[About this exercise] Hunt through the lines below for the string "height" and copy each one that has it.

[Records for the exercise]
=== Begin Enclosure ===

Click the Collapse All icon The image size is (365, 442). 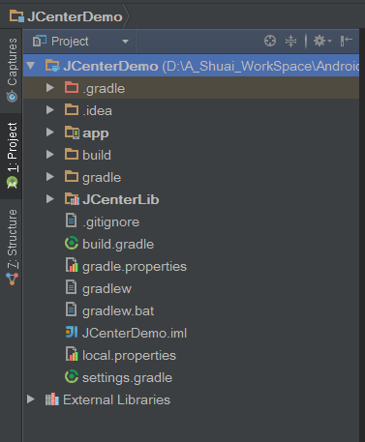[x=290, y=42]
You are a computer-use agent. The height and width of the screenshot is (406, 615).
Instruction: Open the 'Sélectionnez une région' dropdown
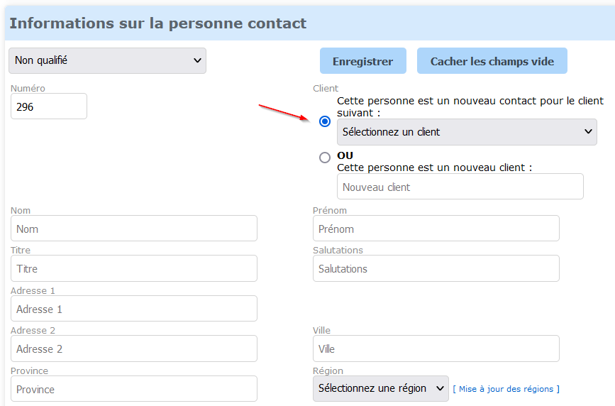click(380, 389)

=== End Enclosure ===
=== Begin Enclosure ===

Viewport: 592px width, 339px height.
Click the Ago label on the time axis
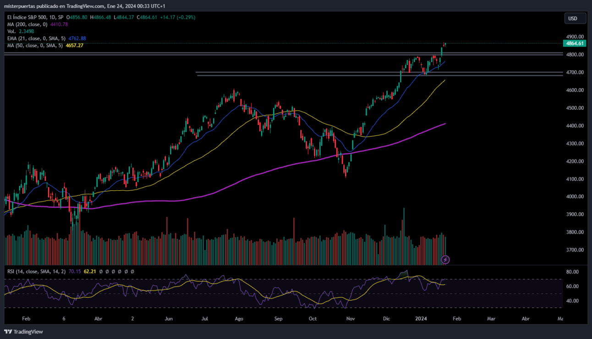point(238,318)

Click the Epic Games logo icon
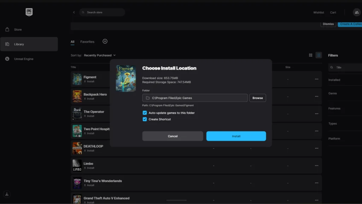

=== End Enclosure ===
=== Begin Enclosure ===

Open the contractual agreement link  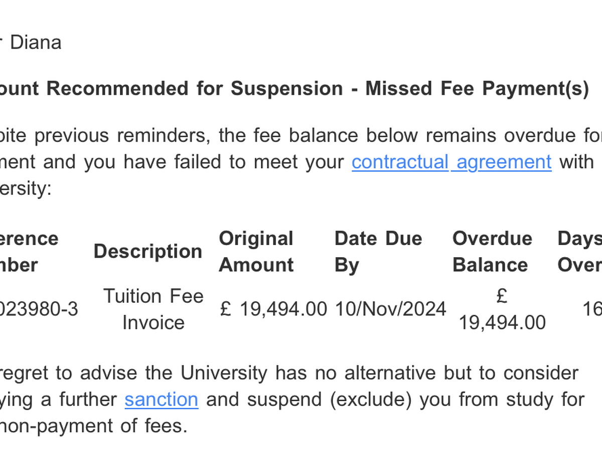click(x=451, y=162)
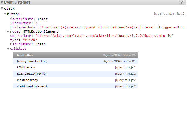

=== End Enclosure ===

[Solution below]
You are a computer-use agent. The height and width of the screenshot is (406, 615).
Viewport: 592px width, 339px height.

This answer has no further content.